L’auteur du Monde comme volonté et comme représentation (1810) est tout à son affaire en disant qu’il hait les femmes parce qu’elles n’ont pas voulu l’extinction du monde. Il ajoute que leur arme fatale, c’est le mariage… Notre homme considère que la femme est pour le mâle une substance abrasive qui finit par avoir raison de lui. Le philosophe qui ne cache pas, par ailleurs, son antisémitisme militant, aspire à une destruction totale car la vie lui est insupportable en raison des souffrances qu’elle inflige aux habitants de la terre. Cette rancune à l’égard de tout ce qui vit s’explique peut-être par la personnalité de sa m ère, Johanna qui ne ressentait pas le moindre sentiment pour un homme qu’elle avait épousé pour assurer son indépendance financière et qui multipliera les aventures et les amants après le suicide de son mari. Schopenhauer lui reprochera son insensibilité et son cynisme quand il dira qu’elle recevait régulièrement des invités alors que son mari se débattait tout seul dans d’indicibles souffrances. J’ai oublié de dire que pour le philosophe, nous autres, hommes, nous figurons la femme comme on se figure notre propre mère. Et dans ce cas précis, ce fut la catastrophe…Ce n’était pas l’exemple à suivre.
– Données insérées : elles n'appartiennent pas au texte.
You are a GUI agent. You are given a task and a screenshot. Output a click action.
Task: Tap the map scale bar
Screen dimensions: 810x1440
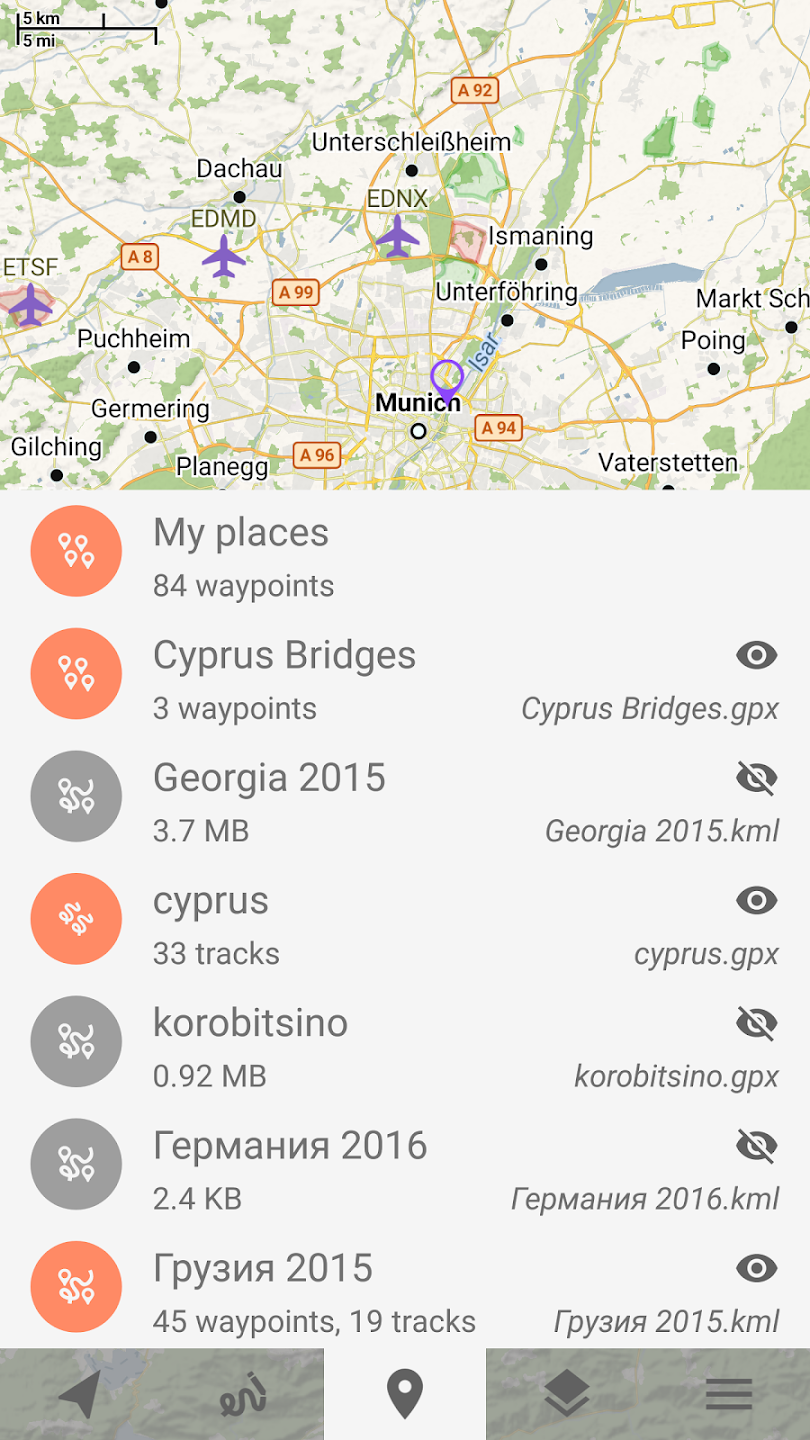(x=88, y=31)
Le chapitre sur Kierkegaard est un bijou. L’idylle est narrée avec tant de sensibilité et, de surcroît, c’est mon philosophe préféré ; il marque un tournant dans l’histoire de la philosophie ; un éminent penseur comme Rosenzweig le cite dès les perrières pages de son Etoile de la rédemption (1923). Il a conformé sa vie à ses idées. Peut-être un peu trop et il en est mort. Il est tombé amoureux d’une belle jeune fille Regina Olsen, fille d’un conseiller d’État danois. Après des années de chaste fréquentation, désireux de vivre comme il pensait, il rompt avec la jeune fille au motif qu’il n’avait plus de temps pour se marier (sic). Né en 1813 il est victime d’un accident vasculaire cérébral dans une rue de Copenhague. Il ne s’en remettra pas et mourra en 1855… Il y a chez cet homme, à l’abri du besoin en raison de ses origines sociales, une quête d’absolu : aimer absolument. Il crut qu’il n’y était pas arrivé et que ses sentiments pour Regina n’étaient pas encore parfaits. D’où la dénonciation, la reprise de sa parole.

Regina finira par se marier mais Kierkegaard dira à son rival qu’il possède certes cette femme matérielle mais que dans l’histoire elle est à ses côtés.

L’idylle entre les deux philosophes allemands, Arendt et Heidegger me trouble depuis toujours, surtout lorsque j’ai lu que de ses deux fils Jörg et Hermann, l’un des deux n’était pas de Martin Heidegger (confession à l’enfant par sa mère à son quatorzième anniversaire…), on se demande à quel type de famille on a affaire.

Mais ce livre ne s’arrête pas là, il va bien plus loin puisqu’il parle aussi d’un couple emblématique, Sartre et Simone de Beauvoir. N’oublions pas Nietzsche, trop passionné pour pouvoir être heureux et se satisfaire de l’amour d’une femme ; ce qui ne veut pas dire qu’il n’a pas tenté de le trouver et de le vivre. Je reproduis une citation produite par les autrices : A-t-on bien prêté l’oreille à ma définition de l’amour. C’est la seule qui soit digne d’un philosophe . L’amour – dans ses moyens, la guerre ; dans son principe, la haine mortelle des sexes. On croirait presque lire du Schopenhauer.. Et dans son Zarathoustra, l’auteur écrivait que si l’on se rend chez les femmes (sic ) n’oublions pas le fouet (vergiss die Peitsche nicht…)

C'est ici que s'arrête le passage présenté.